Every line of the material must come back exactly as given.

### RECORDS FOR PROCESSING:
····················

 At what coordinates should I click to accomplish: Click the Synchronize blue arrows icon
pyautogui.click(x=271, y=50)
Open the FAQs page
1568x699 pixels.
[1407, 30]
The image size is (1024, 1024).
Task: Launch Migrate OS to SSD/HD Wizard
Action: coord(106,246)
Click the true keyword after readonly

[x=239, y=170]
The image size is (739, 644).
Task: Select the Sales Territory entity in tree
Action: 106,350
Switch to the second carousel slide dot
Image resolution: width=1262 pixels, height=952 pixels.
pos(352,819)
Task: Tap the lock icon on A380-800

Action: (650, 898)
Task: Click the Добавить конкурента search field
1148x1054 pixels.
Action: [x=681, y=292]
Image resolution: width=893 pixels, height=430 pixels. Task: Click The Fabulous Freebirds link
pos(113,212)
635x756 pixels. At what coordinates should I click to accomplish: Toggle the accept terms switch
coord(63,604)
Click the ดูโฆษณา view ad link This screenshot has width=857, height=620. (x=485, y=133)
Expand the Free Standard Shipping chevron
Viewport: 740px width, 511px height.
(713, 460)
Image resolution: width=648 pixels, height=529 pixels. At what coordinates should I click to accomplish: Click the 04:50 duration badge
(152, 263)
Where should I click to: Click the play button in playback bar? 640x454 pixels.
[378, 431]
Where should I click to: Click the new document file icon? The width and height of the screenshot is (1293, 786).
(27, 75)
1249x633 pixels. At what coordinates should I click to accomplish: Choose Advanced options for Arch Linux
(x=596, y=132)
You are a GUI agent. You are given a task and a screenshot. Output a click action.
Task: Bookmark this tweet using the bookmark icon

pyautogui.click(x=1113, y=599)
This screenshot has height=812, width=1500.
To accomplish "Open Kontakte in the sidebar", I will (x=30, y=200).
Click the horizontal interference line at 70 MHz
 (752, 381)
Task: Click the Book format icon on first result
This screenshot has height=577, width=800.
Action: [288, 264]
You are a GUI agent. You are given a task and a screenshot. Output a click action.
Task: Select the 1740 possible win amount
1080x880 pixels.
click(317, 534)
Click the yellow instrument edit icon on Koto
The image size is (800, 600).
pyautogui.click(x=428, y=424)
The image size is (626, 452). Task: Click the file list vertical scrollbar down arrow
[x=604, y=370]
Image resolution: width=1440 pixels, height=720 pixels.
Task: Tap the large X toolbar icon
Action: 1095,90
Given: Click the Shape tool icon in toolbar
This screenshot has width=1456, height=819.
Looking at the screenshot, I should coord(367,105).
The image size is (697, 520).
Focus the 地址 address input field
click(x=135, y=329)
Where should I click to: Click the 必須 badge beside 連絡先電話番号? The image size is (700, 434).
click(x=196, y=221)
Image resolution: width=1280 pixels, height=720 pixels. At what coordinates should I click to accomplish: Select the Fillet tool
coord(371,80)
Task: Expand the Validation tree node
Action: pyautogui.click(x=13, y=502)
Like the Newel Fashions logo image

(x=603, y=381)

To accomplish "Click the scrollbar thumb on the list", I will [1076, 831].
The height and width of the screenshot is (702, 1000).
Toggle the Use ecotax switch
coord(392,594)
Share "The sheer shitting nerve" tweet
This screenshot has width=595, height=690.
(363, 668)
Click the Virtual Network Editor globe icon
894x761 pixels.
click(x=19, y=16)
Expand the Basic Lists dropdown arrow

····················

### ANSWER BOX:
 At what coordinates should I click to accomplish: Click the Synchronize blue arrows icon
pyautogui.click(x=271, y=50)
Open the FAQs page
1568x699 pixels.
[1407, 30]
The image size is (1024, 1024).
Task: Launch Migrate OS to SSD/HD Wizard
Action: coord(106,246)
Click the true keyword after readonly

[x=239, y=170]
The image size is (739, 644).
Task: Select the Sales Territory entity in tree
Action: 106,350
Switch to the second carousel slide dot
Image resolution: width=1262 pixels, height=952 pixels.
pos(352,819)
Task: Tap the lock icon on A380-800

Action: (650, 898)
Task: Click the Добавить конкурента search field
1148x1054 pixels.
Action: [x=681, y=292]
Image resolution: width=893 pixels, height=430 pixels. Task: Click The Fabulous Freebirds link
pos(113,212)
635x756 pixels. At what coordinates should I click to accomplish: Toggle the accept terms switch
coord(63,604)
Click the ดูโฆษณา view ad link This screenshot has width=857, height=620. (x=485, y=133)
Expand the Free Standard Shipping chevron
Viewport: 740px width, 511px height.
(713, 460)
Image resolution: width=648 pixels, height=529 pixels. At what coordinates should I click to accomplish: Click the 04:50 duration badge
(152, 263)
Where should I click to: Click the play button in playback bar? 640x454 pixels.
[378, 431]
Where should I click to: Click the new document file icon? The width and height of the screenshot is (1293, 786).
(27, 75)
1249x633 pixels. At what coordinates should I click to accomplish: Choose Advanced options for Arch Linux
(x=596, y=132)
You are a GUI agent. You are given a task and a screenshot. Output a click action.
Task: Bookmark this tweet using the bookmark icon

pyautogui.click(x=1113, y=599)
This screenshot has height=812, width=1500.
To accomplish "Open Kontakte in the sidebar", I will (x=30, y=200).
Click the horizontal interference line at 70 MHz
 (752, 381)
Task: Click the Book format icon on first result
This screenshot has height=577, width=800.
Action: [288, 264]
You are a GUI agent. You are given a task and a screenshot. Output a click action.
Task: Select the 1740 possible win amount
1080x880 pixels.
click(317, 534)
Click the yellow instrument edit icon on Koto
The image size is (800, 600).
pyautogui.click(x=428, y=424)
The image size is (626, 452). Task: Click the file list vertical scrollbar down arrow
[x=604, y=370]
Image resolution: width=1440 pixels, height=720 pixels.
Task: Tap the large X toolbar icon
Action: 1095,90
Given: Click the Shape tool icon in toolbar
This screenshot has width=1456, height=819.
Looking at the screenshot, I should coord(367,105).
The image size is (697, 520).
Focus the 地址 address input field
click(x=135, y=329)
Where should I click to: Click the 必須 badge beside 連絡先電話番号? The image size is (700, 434).
click(x=196, y=221)
Image resolution: width=1280 pixels, height=720 pixels. At what coordinates should I click to accomplish: Select the Fillet tool
coord(371,80)
Task: Expand the Validation tree node
Action: pyautogui.click(x=13, y=502)
Like the Newel Fashions logo image

(x=603, y=381)

To accomplish "Click the scrollbar thumb on the list", I will [1076, 831].
The height and width of the screenshot is (702, 1000).
Toggle the Use ecotax switch
coord(392,594)
Share "The sheer shitting nerve" tweet
This screenshot has width=595, height=690.
(363, 668)
Click the Virtual Network Editor globe icon
894x761 pixels.
click(x=19, y=16)
Expand the Basic Lists dropdown arrow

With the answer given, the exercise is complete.